If accurately framed, this is horrible:

As soon as he could, Churchill charged off to take his part in “a lot of jolly little wars against barbarous peoples.” In the Swat valley, now part of Pakistan, he experienced, fleetingly, an instant of doubt. He realized that the local population was fighting back because of “the presence of British troops in lands the local people considered their own,” just as Britain would if she were invaded. But Churchill soon suppressed this thought, deciding instead that they were merely deranged jihadists whose violence was explained by a “strong aboriginal propensity to kill.”
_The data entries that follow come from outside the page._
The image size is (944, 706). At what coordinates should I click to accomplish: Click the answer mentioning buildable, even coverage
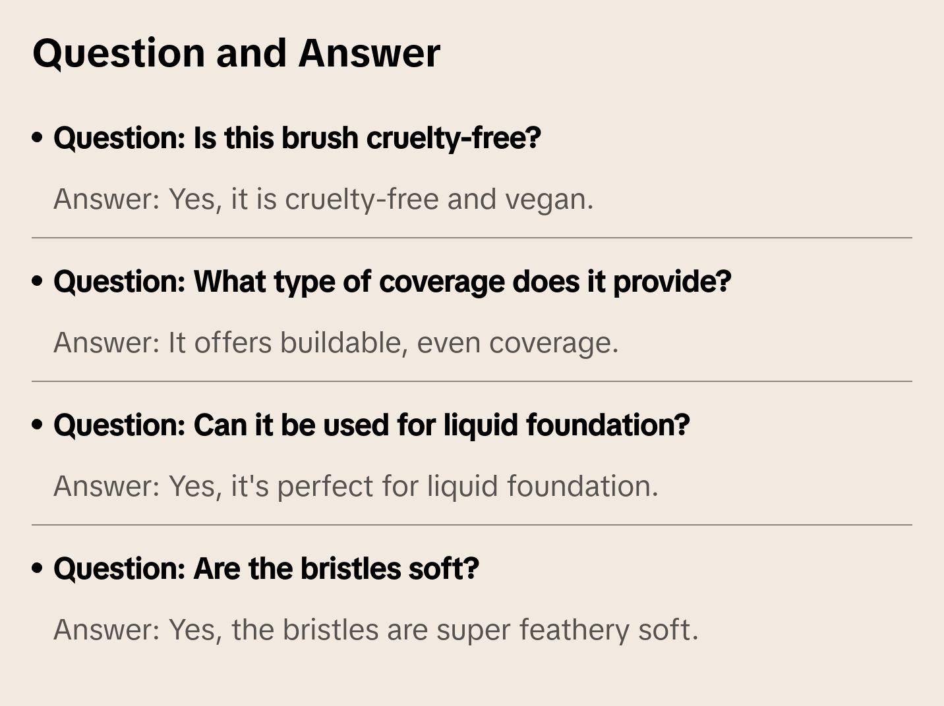(x=336, y=343)
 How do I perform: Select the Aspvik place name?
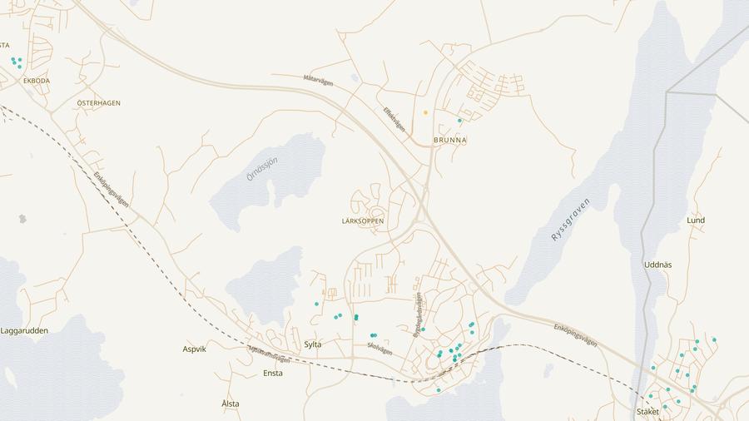point(194,349)
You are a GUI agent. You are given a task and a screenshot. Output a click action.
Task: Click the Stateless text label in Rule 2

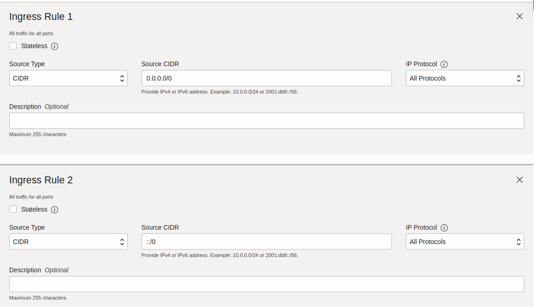pyautogui.click(x=34, y=209)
He gladly took part in raids that laid waste to whole valleys, writing: “We proceeded systematically, village by village, and we destroyed the houses, filled up the wells, blew down the towers, cut down the shady trees, burned the crops and broke the reservoirs in punitive devastation.” He then sped off to help reconquer the Sudan, where he bragged that he personally shot at least three “savages.”

The young Churchill charged through imperial atrocities, defending each in turn. When the first concentration camps were built in South Africa, he said they produced “the minimum of suffering” possible. At least 115,000 people were swept into them and 14,000 died, but he wrote only of his “irritation that kaffirs should be allowed to fire on white men.” Later, he boasted of his experiences. “That was before war degenerated,” he said. “It was great fun galloping about.”

via Book Review - Churchill’s Empire - Richard Toye - NYTimes.com.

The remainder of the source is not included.